Saturday, March 16, 2013

Twin Sons of Different Mothers

I watched the webcast of the Boeing presentation on their comprehensive solution to the 787 battery system.  People may have different opinions on Boeing’s presentation, but I was particularly impressed with the presentation of Mike Sinnett, Vice President and Chief Project Engineer.  He articulated an approach to an engineering issue that is the same as the method used by effective pilots.   Their approach has been validated by the FAA, the only people outside Boeing with all the available information.  The NTSB is continuing their investigation.

The 787 Dreamliner battery saga is providing many lessons for the air transportation and aerospace engineering industries.  I am not an engineer by training, but I have tremendous respect for the profession.
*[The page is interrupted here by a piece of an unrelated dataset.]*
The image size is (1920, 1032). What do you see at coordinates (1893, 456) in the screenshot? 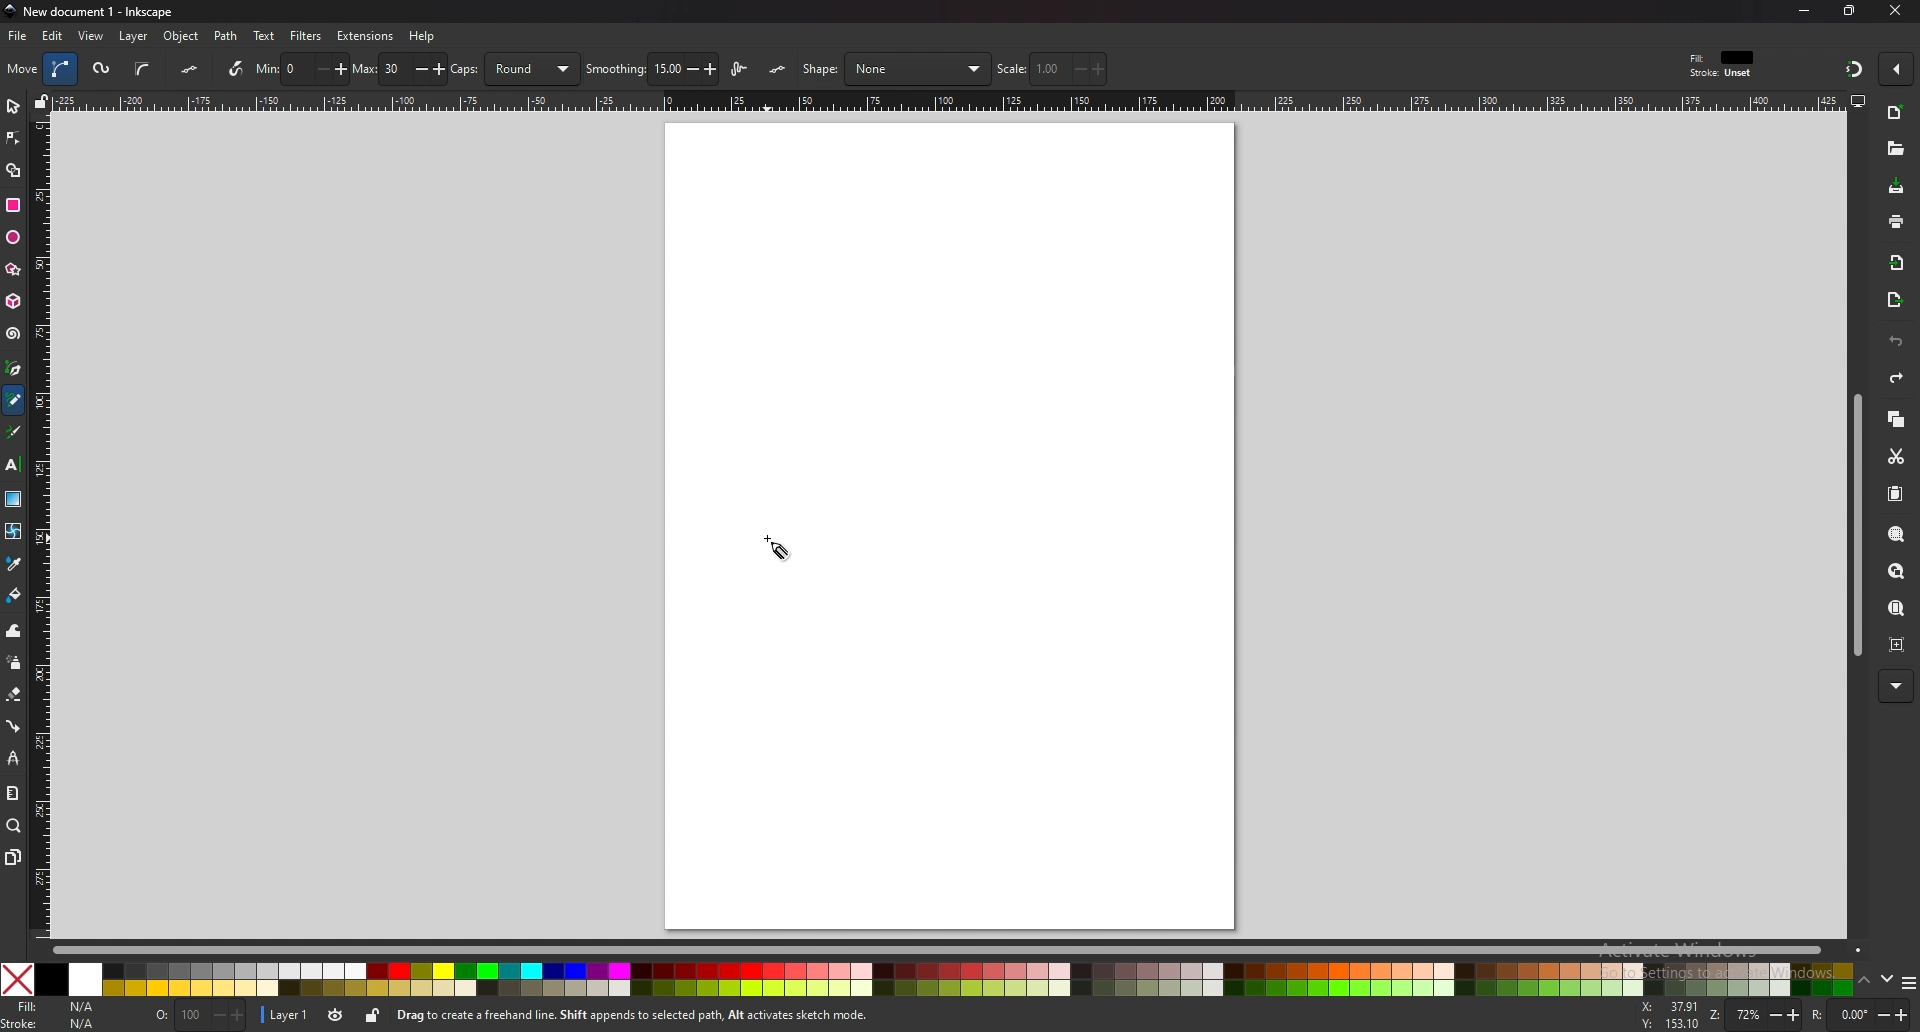
I see `cut` at bounding box center [1893, 456].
The ability to apply science and manufacturing to an idea and produce a sophisticated product is very impressive.  Their goal is to produce a product that reliably performs to the design criteria.  In the case of the Dreamliner, as well as their other aircraft, the primary design criteria espoused by Boeing is safety.
My education and my training is in the operation of sophisticated machinery, specifically airplanes, in a manner that accomplishes the desired objective(s).  The primary objective is safety for me as well. 

Engineers and pilots have much the same approach to their disciplines.  We both have challenges to deal with; risk, causal factors, unexpected outcomes, testing of assumptions as well as unknowns.  Engineers, however, are afforded a little more of one critical resource than pilots, time.  When a problem occurs, a pilot is always faced with a fixed amount of time to deal with it.  The time can be a short as seconds to as long as hours, but there is always a limit.  Engineers have some time limits as well.  But, for engineers running out of their “fuel”, money, allows them weeks or months instead of minutes and hours.

Pilots and engineers do have the same approach to the obstacles to their desired objective, safety.  It is awareness, avoidance and resolution.  What are issues that might be anticipated?  Can these issues be avoided?  If an issue cannot be avoided, or my avoidance strategy is ineffective, will the outcome still be acceptable? 

When the engineer is asked if he is certain his part will not fail, the answer is no.  When the pilot is asked if he is certain he will be able to land at the scheduled destination, the answer is also no.  That is the case every day throughout the air transportation industry.  With so much uncertainty, how can air transportation have such a remarkable safety record? 

Both the engineer and the pilot have the same mindset.  They ask  “Can something go wrong?”, “Can it be prevented?” and if prevention is ineffective, “Can it be dealt with to a safe conclusion?”.  Successful engineers build redundancy into their systems.  Successful pilots build redundancy into their decision making.  This multifaceted and balanced approach is essential in the dynamic environment that is aviation.  

Failures, mechanical and human, are a part of air transportation.  They are neither desired nor acceptable, but are a reality.  The existence of failure or error is part of any mechanical or human system.  An engineer that believes he can build a part that will never fail is as naive as the pilot that believes he can avoid all errors.  The resolution process of failures or errors indicates a great deal about the effectiveness of an engineer or pilot.  Is it recognized in a timely manner?  Is it trapped before there are negative consequences?  Are the circumstances of the error or failure fully considered for possible future countermeasures?  Are opportunities explored for additional levels of redundancy?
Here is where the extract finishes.